Through roles as recording engineer for the rock band 10,000 Maniacs and working at MTV, Gina Olmedo has always believed in the sweet music of team collaboration. Currently Qualitest’s quality engineering lead for a top pharmaceutical company, the former music major recently told us how she came to merge technological and musical expertise into a rewarding IT leadership career.

When did you join Qualitest, and what’s your role?

I joined Qualitest in August 2016. I lead a terrific team of quality engineers who support strategic digital initiatives for a major New York-based biopharmaceutical brand. My role is multifold and always evolving, but basically I lead quality engineering efforts as an engagement manager,  and I’m working toward helping them mature their testing process and implementing a fully Managed Testing Service.

We understand that you have a very interesting background in music.

I have a degree in sound recording technology, but I started out as an applied-piano major. I also write music. At school, I got involved in a lot of ensemble groups, and also worked in film, video, and music production. I love collaborating, and I think that’s why I like what I do now, in testing, so much.

I also served as the sound recording engineer for 10,000 Maniacs, which was an incredible experience. They’re still friends of mine. I go see them perform whenever I can.

What was the career path that led you to software testing?

As dreams go, it’s not easy to have a successful music career! I realized I needed a day job. My first job out of college was as a production assistant on “The Natural” which was shooting in in the Buffalo area (I worked with the sound crew and in the production office – really just a glorified errand girl). I worked at a variety of other film and video production jobs, but also got involved with computers as a musician and recording engineer.

I was a technical writer for many years, and what I found is that when you’re documenting a system, you’re actually testing and documenting the steps that you took to do this or that function. I seemed to have an uncanny ability to find that one bug in a system, and I ended up finding lots of bugs.

Someone on my team at NYNEX/Bell Atlantic (now Verizon) kept telling me, “You know, you should do software testing, you’d be great at it.”  I started working on Quality Systems there, set up Quality Assurance Teams at two other software companies (Nitorum and Triple Point Technology), and then joined a software testing team at MTV, where I was able to meld my passion for music with my acumen for finding bugs and defects.

How is being in a band similar to working in testing?

I’m a firm believer that the end product is always better when people collaborate. In testing, I don’t think anybody could do this type of technical work by themselves. The systems we work with are too complex. You need buy-in by the business users—for them to be involved and tell you how they’re going to use the system. They know their jobs better than you, and they’ll be working with that system or tool every day.

I get such great ideas from the people I work with. We all bring something different to the table, and those different perspectives are what make beautiful music.

What’s it like working for a biopharmaceutical client?
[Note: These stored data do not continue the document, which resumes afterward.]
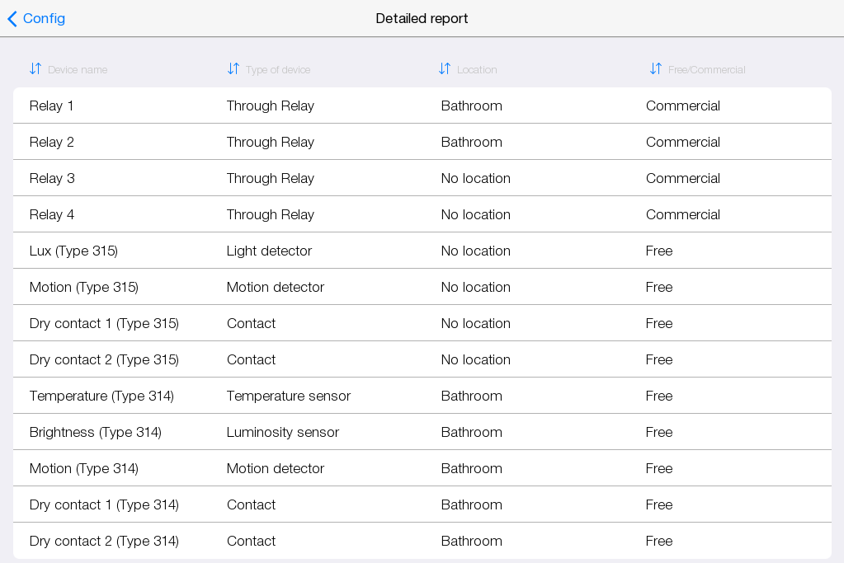844x563 pixels.
Task: Select Dry contact 2 (Type 314)
Action: coord(422,541)
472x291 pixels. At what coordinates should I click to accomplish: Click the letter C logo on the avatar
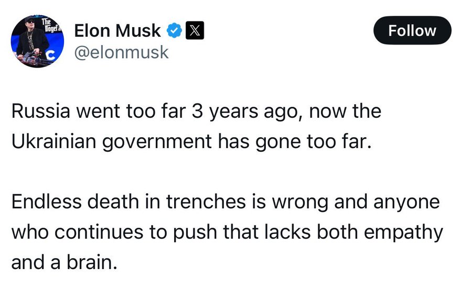click(x=51, y=55)

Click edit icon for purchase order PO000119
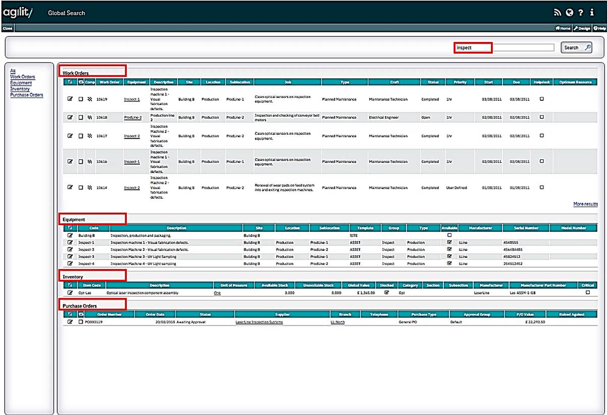tap(70, 322)
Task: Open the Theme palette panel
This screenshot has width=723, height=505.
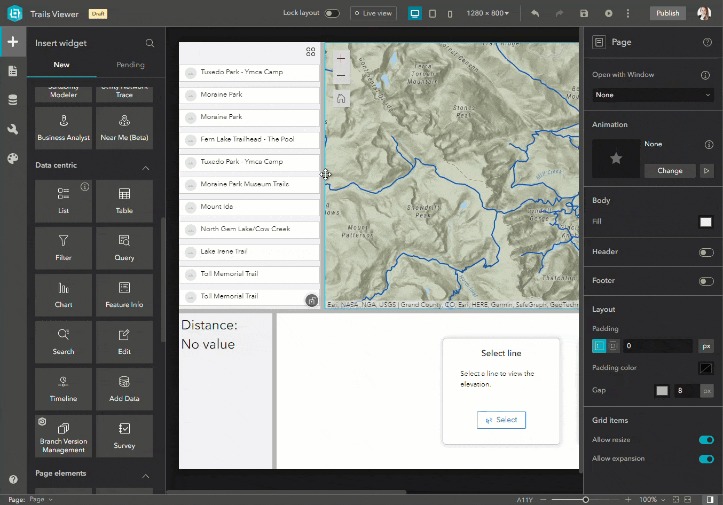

Quality assurance means something very different in the pharmaceutical world. Beyond the deep responsibility of helping bring life-transforming medicines to market, it also means complying with industry and regulatory policies and procedures, which must be tested and documented precisely and flawlessly.

What sort of projects do you work on for your pharmaceutical client?

Many times, we work with customized off-the-shelf software, which is configured and implemented to meet the client’s needs. This entails adapting an application to make sure it meets the necessary functional, requirements. We also have to make sure it integrates with existing systems.

Can you give me an example?

Our client provides research grants to different university facilities. Once a research project is approved for funding, employees manage the information coming back from the university team conducting the research. They need to make sure the grantees are meeting their responsibilities and providing reports.

The whole process of getting grants approved and accepted and reviewing reports required a commercial system, which was provided by a company called Polaris. We worked with Polaris to customize and test that system, and integrate it into our client’s environment. We’ve also been working closely with our client’s HR department on the digitization of their employee records s and on a consultant onboarding and management system.

My work is always collaborative, everyone plays to their strengths, and every day is different and full of surprises – just like the music studio.